BEGIN DATA SHOWN
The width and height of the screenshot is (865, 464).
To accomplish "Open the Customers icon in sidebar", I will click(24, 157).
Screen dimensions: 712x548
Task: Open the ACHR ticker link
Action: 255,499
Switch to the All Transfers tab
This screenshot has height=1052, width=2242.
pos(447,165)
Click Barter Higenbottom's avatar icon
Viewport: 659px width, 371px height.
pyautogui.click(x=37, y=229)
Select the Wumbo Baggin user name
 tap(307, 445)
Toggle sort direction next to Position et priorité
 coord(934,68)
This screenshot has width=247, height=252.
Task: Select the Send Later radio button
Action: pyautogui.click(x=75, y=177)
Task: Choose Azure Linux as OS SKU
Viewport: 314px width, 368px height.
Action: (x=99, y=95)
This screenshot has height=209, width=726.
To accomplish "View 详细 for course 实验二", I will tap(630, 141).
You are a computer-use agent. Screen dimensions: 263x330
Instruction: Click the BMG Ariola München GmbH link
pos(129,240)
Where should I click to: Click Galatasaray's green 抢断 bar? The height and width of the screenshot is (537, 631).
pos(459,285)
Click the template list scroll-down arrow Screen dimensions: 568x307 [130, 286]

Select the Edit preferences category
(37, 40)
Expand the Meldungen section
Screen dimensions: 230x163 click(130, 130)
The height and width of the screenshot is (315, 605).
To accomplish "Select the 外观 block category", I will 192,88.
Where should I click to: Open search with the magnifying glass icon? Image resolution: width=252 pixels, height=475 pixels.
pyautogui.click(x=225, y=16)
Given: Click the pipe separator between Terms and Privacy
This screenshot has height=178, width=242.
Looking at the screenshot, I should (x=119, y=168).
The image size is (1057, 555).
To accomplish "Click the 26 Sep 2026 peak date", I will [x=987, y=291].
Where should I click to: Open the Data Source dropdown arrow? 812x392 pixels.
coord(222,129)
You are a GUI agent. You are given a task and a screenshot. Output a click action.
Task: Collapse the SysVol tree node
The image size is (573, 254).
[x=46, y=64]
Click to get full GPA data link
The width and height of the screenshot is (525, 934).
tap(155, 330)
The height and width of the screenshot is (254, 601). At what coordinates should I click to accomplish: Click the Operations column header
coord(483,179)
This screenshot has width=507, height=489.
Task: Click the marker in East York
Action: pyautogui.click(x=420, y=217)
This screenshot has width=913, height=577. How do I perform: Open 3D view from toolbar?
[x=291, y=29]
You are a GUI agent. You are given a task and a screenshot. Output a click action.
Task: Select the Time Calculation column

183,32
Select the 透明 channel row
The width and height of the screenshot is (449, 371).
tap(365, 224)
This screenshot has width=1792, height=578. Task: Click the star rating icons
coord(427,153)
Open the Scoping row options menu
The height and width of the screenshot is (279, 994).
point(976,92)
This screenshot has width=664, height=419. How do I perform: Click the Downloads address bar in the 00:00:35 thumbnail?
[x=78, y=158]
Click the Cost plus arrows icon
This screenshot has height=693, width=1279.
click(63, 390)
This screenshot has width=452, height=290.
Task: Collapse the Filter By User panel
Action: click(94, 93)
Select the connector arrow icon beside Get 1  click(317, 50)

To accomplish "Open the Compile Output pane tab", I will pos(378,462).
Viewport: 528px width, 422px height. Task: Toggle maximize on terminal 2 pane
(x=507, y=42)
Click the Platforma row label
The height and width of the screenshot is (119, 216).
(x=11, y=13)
END DATA SHOWN
** WHAT IS BEING ASKED **
In full and without change, transcribe the entries.

** SOLUTION FOR THIS PROBLEM **
The width and height of the screenshot is (865, 464).
To accomplish "Open the Customers icon in sidebar", I will click(24, 157).
Screen dimensions: 712x548
Task: Open the ACHR ticker link
Action: 255,499
Switch to the All Transfers tab
This screenshot has height=1052, width=2242.
pos(447,165)
Click Barter Higenbottom's avatar icon
Viewport: 659px width, 371px height.
pyautogui.click(x=37, y=229)
Select the Wumbo Baggin user name
 tap(307, 445)
Toggle sort direction next to Position et priorité
 coord(934,68)
This screenshot has width=247, height=252.
Task: Select the Send Later radio button
Action: pyautogui.click(x=75, y=177)
Task: Choose Azure Linux as OS SKU
Viewport: 314px width, 368px height.
Action: (x=99, y=95)
This screenshot has height=209, width=726.
To accomplish "View 详细 for course 实验二", I will tap(630, 141).
You are a computer-use agent. Screen dimensions: 263x330
Instruction: Click the BMG Ariola München GmbH link
pos(129,240)
Where should I click to: Click Galatasaray's green 抢断 bar? The height and width of the screenshot is (537, 631).
pos(459,285)
Click the template list scroll-down arrow Screen dimensions: 568x307 [130, 286]

Select the Edit preferences category
(37, 40)
Expand the Meldungen section
Screen dimensions: 230x163 click(130, 130)
The height and width of the screenshot is (315, 605).
To accomplish "Select the 外观 block category", I will 192,88.
Where should I click to: Open search with the magnifying glass icon? Image resolution: width=252 pixels, height=475 pixels.
pyautogui.click(x=225, y=16)
Given: Click the pipe separator between Terms and Privacy
This screenshot has height=178, width=242.
Looking at the screenshot, I should (x=119, y=168).
The image size is (1057, 555).
To accomplish "Click the 26 Sep 2026 peak date", I will [x=987, y=291].
Where should I click to: Open the Data Source dropdown arrow? 812x392 pixels.
coord(222,129)
You are a GUI agent. You are given a task and a screenshot. Output a click action.
Task: Collapse the SysVol tree node
The image size is (573, 254).
[x=46, y=64]
Click to get full GPA data link
The width and height of the screenshot is (525, 934).
tap(155, 330)
The height and width of the screenshot is (254, 601). At what coordinates should I click to accomplish: Click the Operations column header
coord(483,179)
This screenshot has width=507, height=489.
Task: Click the marker in East York
Action: pyautogui.click(x=420, y=217)
This screenshot has width=913, height=577. How do I perform: Open 3D view from toolbar?
[x=291, y=29]
You are a GUI agent. You are given a task and a screenshot. Output a click action.
Task: Select the Time Calculation column

183,32
Select the 透明 channel row
The width and height of the screenshot is (449, 371).
tap(365, 224)
This screenshot has width=1792, height=578. Task: Click the star rating icons
coord(427,153)
Open the Scoping row options menu
The height and width of the screenshot is (279, 994).
point(976,92)
This screenshot has width=664, height=419. How do I perform: Click the Downloads address bar in the 00:00:35 thumbnail?
[x=78, y=158]
Click the Cost plus arrows icon
This screenshot has height=693, width=1279.
click(63, 390)
This screenshot has width=452, height=290.
Task: Collapse the Filter By User panel
Action: click(94, 93)
Select the connector arrow icon beside Get 1  click(317, 50)

To accomplish "Open the Compile Output pane tab", I will pos(378,462).
Viewport: 528px width, 422px height. Task: Toggle maximize on terminal 2 pane
(x=507, y=42)
Click the Platforma row label
The height and width of the screenshot is (119, 216).
(x=11, y=13)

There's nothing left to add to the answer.